> Set tasks
A: In the electrical engineering master's program passage, set down the stretch from "The undergraduate backgrounds" through "the degree obtained." word for word.
B: According to the passage on the electrical engineering master's program, how long does it take part-time students to complete the program?
C: Extend the passage on the electrical engineering master's program, picking up after its final sentence.

The master of science program can be taken on either a full-time or part-time basis. A two-year projection of course offerings is available on request. Course offerings are arranged to permit the master's program to be completed in three semesters for full-time students and in two calendar years for part-time students.

Admission Requirements

The undergraduate backgrounds of applicants for admission to the master's degree programs vary considerably. An applicant from a U.S. school should have a bachelor of science or equivalent degree from an electrical engineering program accredited by ABET. In evaluating an international application, consideration is given to academic standards of the school attended and the content of the courses leading to the degree obtained.

Applicants whose bachelor's degrees are in other engineering fields, mathematics or the physical sciences may be accepted, but will be required to remedy any deficiencies by satisfactorily completing a number of undergraduate courses in preparation for graduate study in electrical engineering.

> Given entries
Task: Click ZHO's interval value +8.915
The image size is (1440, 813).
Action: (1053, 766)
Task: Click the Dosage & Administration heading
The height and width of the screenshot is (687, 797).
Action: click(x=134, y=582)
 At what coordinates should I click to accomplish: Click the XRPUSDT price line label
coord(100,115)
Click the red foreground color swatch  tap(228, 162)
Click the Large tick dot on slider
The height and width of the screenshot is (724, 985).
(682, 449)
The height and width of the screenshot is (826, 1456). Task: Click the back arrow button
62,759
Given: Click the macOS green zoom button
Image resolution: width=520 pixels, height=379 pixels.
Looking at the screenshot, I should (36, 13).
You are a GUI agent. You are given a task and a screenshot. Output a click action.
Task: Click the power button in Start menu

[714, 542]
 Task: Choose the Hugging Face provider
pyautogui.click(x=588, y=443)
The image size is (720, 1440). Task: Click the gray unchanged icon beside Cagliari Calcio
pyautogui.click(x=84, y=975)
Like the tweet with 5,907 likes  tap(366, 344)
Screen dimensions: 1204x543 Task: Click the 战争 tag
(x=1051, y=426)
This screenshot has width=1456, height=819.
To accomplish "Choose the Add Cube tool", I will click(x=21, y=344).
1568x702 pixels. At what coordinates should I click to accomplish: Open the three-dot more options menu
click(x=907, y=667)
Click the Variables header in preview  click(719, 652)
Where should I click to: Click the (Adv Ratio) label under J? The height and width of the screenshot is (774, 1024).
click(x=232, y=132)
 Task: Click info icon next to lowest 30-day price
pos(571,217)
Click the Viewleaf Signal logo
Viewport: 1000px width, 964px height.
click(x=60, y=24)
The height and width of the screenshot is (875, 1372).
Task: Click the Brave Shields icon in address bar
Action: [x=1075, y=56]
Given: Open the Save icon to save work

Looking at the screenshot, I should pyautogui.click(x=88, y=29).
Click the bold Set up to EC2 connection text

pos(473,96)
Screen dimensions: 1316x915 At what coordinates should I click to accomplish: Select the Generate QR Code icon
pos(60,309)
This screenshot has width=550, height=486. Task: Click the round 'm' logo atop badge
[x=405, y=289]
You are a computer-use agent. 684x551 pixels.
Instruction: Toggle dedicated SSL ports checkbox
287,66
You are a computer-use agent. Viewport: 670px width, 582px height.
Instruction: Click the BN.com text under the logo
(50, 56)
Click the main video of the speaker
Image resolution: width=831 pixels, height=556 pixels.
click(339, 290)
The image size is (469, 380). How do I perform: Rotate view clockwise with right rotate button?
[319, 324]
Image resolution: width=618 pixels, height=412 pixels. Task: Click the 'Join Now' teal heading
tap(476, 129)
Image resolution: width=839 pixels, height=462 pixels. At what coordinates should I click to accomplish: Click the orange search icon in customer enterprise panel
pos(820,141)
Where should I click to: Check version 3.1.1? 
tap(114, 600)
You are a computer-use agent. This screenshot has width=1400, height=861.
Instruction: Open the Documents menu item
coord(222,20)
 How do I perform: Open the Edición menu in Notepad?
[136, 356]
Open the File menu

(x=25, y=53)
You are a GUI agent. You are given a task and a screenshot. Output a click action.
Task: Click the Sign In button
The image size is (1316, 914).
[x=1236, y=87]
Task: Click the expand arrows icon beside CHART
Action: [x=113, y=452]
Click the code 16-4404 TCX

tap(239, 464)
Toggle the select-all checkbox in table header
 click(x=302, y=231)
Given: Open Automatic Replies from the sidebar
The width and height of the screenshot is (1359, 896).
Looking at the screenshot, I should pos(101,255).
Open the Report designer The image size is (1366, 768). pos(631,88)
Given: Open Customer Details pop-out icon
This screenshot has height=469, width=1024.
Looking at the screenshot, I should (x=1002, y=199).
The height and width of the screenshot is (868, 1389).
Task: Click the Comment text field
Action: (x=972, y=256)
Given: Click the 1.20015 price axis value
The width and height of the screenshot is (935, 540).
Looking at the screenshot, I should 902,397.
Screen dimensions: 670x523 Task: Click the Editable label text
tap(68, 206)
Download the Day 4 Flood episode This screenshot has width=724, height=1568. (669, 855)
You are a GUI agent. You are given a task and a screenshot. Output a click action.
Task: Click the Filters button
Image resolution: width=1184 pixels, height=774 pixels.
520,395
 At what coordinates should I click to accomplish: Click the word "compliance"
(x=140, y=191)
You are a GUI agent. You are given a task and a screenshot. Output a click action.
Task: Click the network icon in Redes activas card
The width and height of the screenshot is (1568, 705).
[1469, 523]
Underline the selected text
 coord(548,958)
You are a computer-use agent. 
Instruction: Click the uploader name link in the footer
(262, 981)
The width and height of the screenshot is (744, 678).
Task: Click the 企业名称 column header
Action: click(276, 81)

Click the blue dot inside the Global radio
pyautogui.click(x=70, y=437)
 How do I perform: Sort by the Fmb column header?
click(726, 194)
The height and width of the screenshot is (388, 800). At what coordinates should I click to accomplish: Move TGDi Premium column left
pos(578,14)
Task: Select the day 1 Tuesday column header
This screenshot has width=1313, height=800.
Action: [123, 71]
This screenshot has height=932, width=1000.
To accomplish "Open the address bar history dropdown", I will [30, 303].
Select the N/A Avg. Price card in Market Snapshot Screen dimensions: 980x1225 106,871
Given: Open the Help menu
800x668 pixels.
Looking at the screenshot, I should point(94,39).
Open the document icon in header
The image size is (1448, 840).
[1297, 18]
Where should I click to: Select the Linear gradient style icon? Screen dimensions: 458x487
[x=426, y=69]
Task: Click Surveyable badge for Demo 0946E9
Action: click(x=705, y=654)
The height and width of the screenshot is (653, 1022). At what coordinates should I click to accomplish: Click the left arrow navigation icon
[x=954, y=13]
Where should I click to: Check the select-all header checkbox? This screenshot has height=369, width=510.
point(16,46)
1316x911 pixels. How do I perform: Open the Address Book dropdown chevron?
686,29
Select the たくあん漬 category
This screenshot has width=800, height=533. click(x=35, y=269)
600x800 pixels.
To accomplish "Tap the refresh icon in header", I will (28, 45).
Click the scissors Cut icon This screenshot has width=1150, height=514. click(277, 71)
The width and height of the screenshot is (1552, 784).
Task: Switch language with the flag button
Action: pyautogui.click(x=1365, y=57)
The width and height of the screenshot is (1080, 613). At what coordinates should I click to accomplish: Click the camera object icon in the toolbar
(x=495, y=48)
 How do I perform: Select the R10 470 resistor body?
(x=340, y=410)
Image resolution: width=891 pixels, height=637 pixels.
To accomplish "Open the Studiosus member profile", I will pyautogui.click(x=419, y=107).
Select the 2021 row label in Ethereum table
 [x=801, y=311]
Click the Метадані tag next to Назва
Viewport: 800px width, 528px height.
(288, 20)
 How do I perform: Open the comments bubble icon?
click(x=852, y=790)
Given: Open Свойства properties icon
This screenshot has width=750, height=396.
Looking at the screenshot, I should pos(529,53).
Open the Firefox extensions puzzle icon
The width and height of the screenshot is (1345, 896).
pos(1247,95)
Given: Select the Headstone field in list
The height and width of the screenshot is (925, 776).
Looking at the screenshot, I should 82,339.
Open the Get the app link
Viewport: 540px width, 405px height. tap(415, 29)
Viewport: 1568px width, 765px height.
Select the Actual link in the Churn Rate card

> Results for each task
A:
The undergraduate backgrounds of applicants for admission to the master's degree programs vary considerably. An applicant from a U.S. school should have a bachelor of science or equivalent degree from an electrical engineering program accredited by ABET. In evaluating an international application, consideration is given to academic standards of the school attended and the content of the courses leading to the degree obtained.

B: Two calendar years.

C:
Degree Requirements

The Master of Science in Electrical Engineering is offered with both thesis and nonthesis degree paths. Each requires a minimum of 30 credit hours of approved graduate study; however, course choices vary considerably depending on the student's area of interest. Prior to the completion of nine credit hours, a student must submit for approval a master's degree program plan to indicate the path chosen and the specific courses to be taken. Up to six credit hours of thesis may be included in the 30-credit-hour requirement. A nonthesis candidate must pass the master's final program examination. The master's final program exam measures the student's understanding of the technical concentration area they have chosen and corresponds to the department research areas.

Curriculum

To earn the master of science degree, the student must complete an approved program plan for a total of 30 credit hours. The program may be tailored to a specific area of study or it may follow the requirements for one of the available specialization areas.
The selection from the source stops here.